The reward for all that shoving was a breathtaking view across the edge of the woodland we’d walked through towards the airport runway. Beyond the airport was the sea and a line of dark cloud that told us there would be more snow along later.
Crunching carefully across the icy walkway we made our way slowly around the outside of the dome. Soon we were looking out over all the colourful houses of Reykjavik, nestled below cloud covered hills. We stood for a while trying to pick out landmarks and I thought I spotted Harpa and the distinctive arch of Kópavogskirkja but it was hard to get our bearings or be sure.

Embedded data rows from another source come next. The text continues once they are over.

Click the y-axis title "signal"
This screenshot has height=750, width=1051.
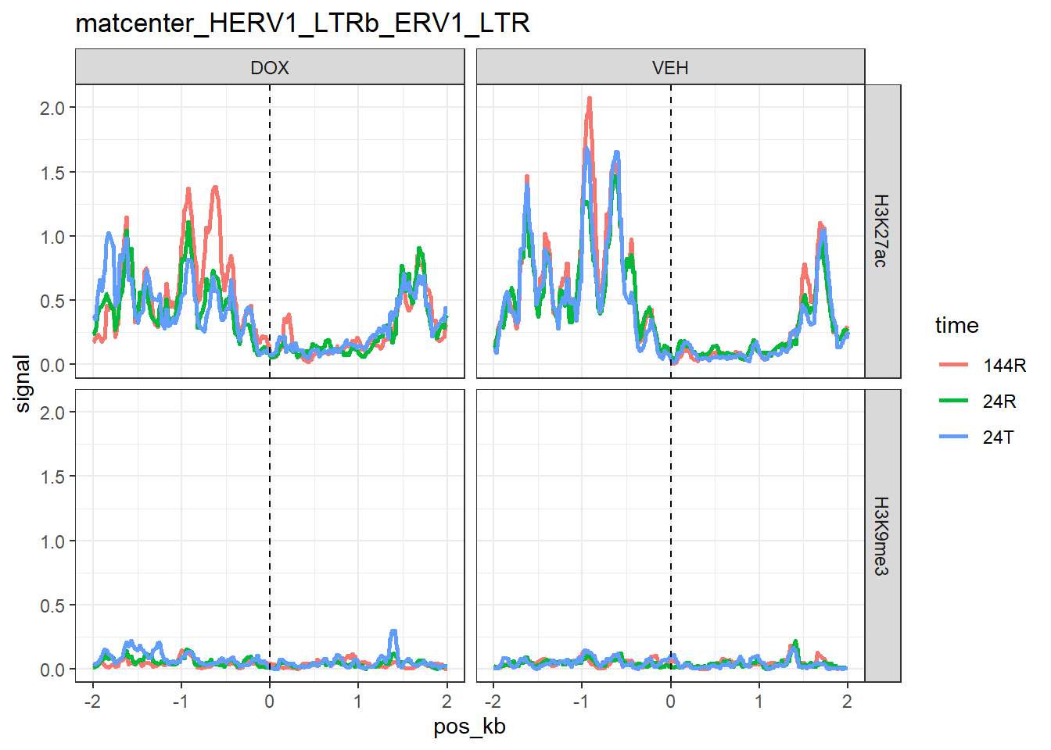pyautogui.click(x=23, y=384)
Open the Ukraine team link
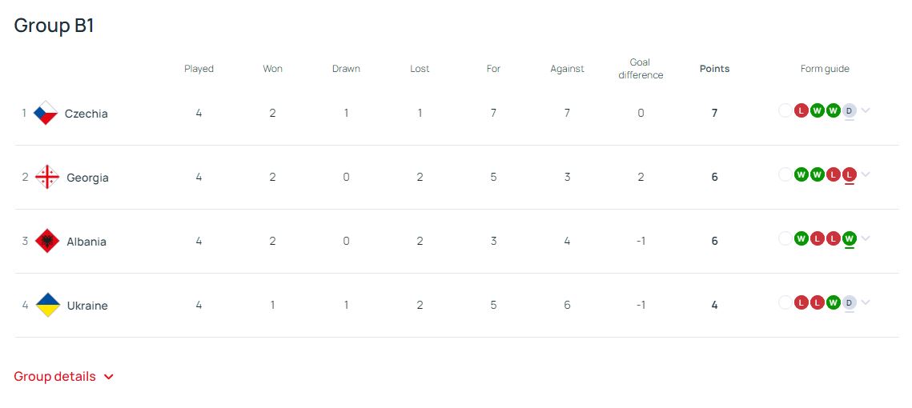Screen dimensions: 912x408 click(x=87, y=306)
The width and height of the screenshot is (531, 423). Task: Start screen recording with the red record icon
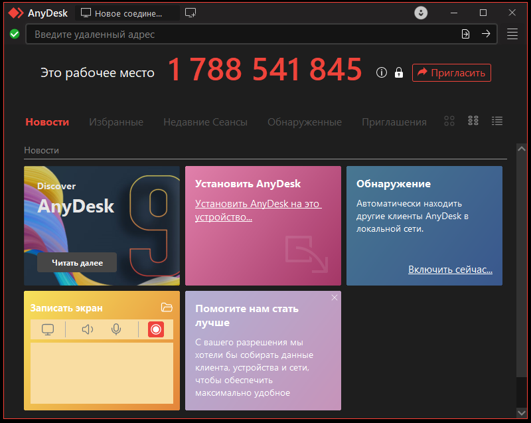coord(155,329)
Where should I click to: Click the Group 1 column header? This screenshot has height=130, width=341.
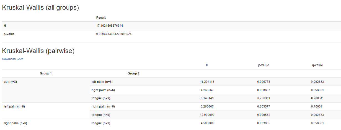click(x=46, y=73)
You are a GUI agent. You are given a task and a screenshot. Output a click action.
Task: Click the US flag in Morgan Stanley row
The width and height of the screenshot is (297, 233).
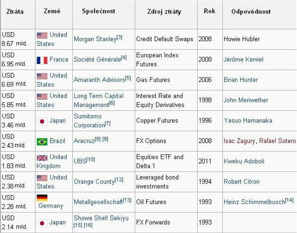pos(42,35)
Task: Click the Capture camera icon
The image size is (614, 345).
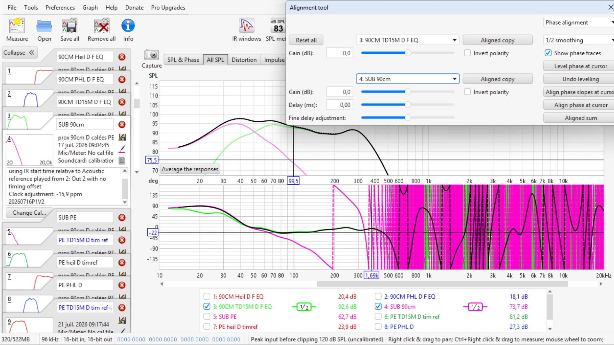Action: (152, 55)
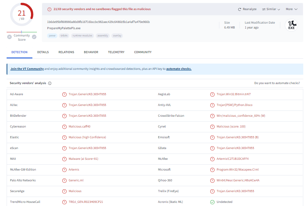Click the warning icon on the Ad-Aware result
This screenshot has width=305, height=206.
64,94
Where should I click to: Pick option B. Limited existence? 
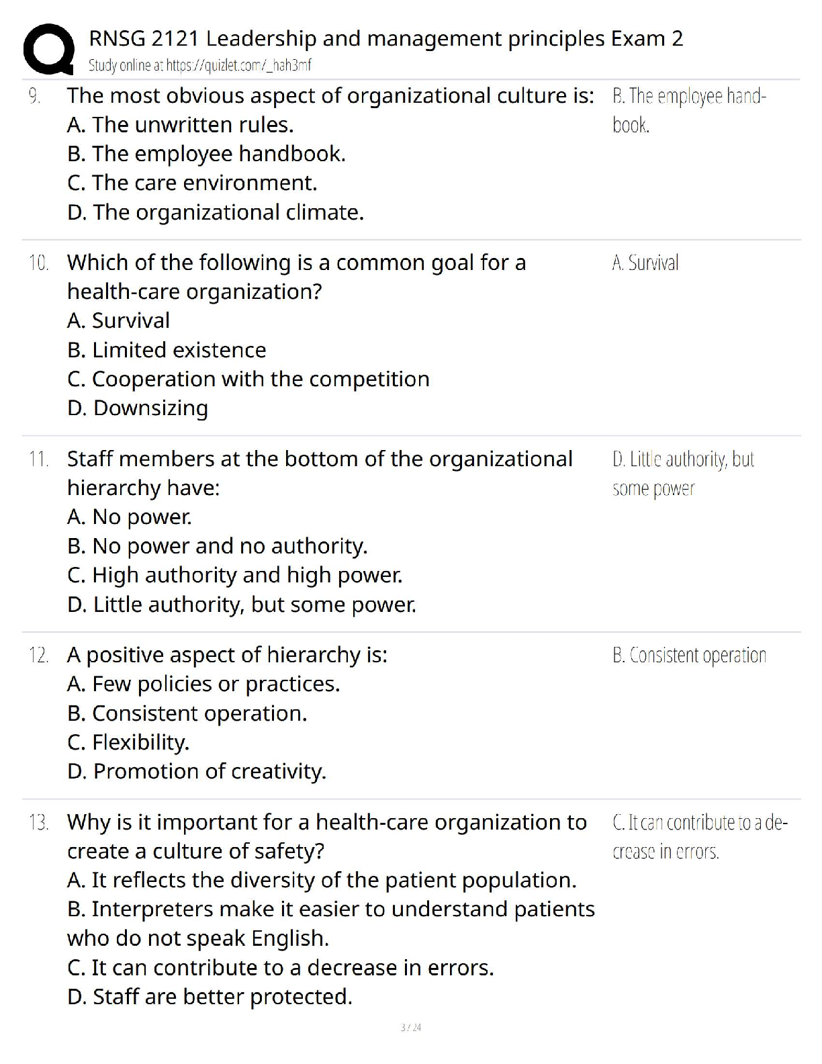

Of course we weren’t alone on the icy walkway. The Japanese tourists had made it there before us and were wandering around taking photos just as I was. Pretty soon we were looking out over the mountains. Now I thought I recognised the spire of Fríkirkjan amongst the mass of snow clad roofs.
We stopped for a moment to take photographs of each other with the mountains and the layered sky as a backdrop. A passing Japanese tourist kindly offered to take a photograph of both of us together and did rather a good job with Commando’s phone.
The next landmark on what seemed to be rapidly turning into a church spotting exercise was unmistakable. Even from this distance Hallgrimskirkja, standing on its hill, dominated the landscape. Yesterday I’d stood there watching the sun rising over Perlan, little knowing I’d be doing the same in reverse today but without the sunrise of course.
With all the looking out over the city we were in grave danger of missing the most impressive sight of all. The dome of Perlan, with its coat of slowly melting snow and reflections of the blue sky really did have the irredescance of a pearl. While we’d been inside drinking our coffee I’d seen several people taking photographs of the windows. At the time I’d wondered why but now I understood. From the inside looking out they had seemed like ordinary windows but, from the outside they are more like mirrors.
Later, when I looked back at the pictures we took of each other against the icy glass our black clothes against the blue white background reminded me of the Beatles film Help. If I’d realised at the time I’d have made Commando pose semaphore style.
Our walk around the outside of the sparkling dome was coming to an end. Pretty soon we were looking out towards the airport runway again. Commando pointed out our hotel, far closer than I’d expected after the trudge through the snow to get here. The clouds on the horizon seemed to be getting darker and the path we’d taken from the woodland reminded us that we had a long steep walk ahead of us. Much as we’d have liked to linger, attempting the descent in a blizzard with fading light didn’t seem a wise move. With a few last photos of the view and the icy dome, we went back inside.
Before we left there was one more thing we really couldn’t miss. As we walked down the stairs we were looking directly into the pool with the artificial geyser. It was filled with coins, sparkling like specks of gold. The pool was in the basement of the building and, hoping to catch a glimpse of it erupting, we went down for a closer look.
The small space was lined with pictures of the Icelandic landscape. We walked along the curved edge of the pool admiring them and the way they reflected in the dark water. Commando bent and put his hand in the pool, surprised to find it was icy cold. We waited and waited but the pipe in the centre of the pool obstinately refused to spurt water, no matter how hard we stared at it.
Then, just as we were about to give up and climb the stairs again, the water began to gush. It may not have been a real geyser like the ones in the hot springs of the Golden Circle, but we had no time to visit them and this at least gave us a taste.
Now it really was time to leave. Somehow I thought the walk down the hill was going to be far tougher than the walk up.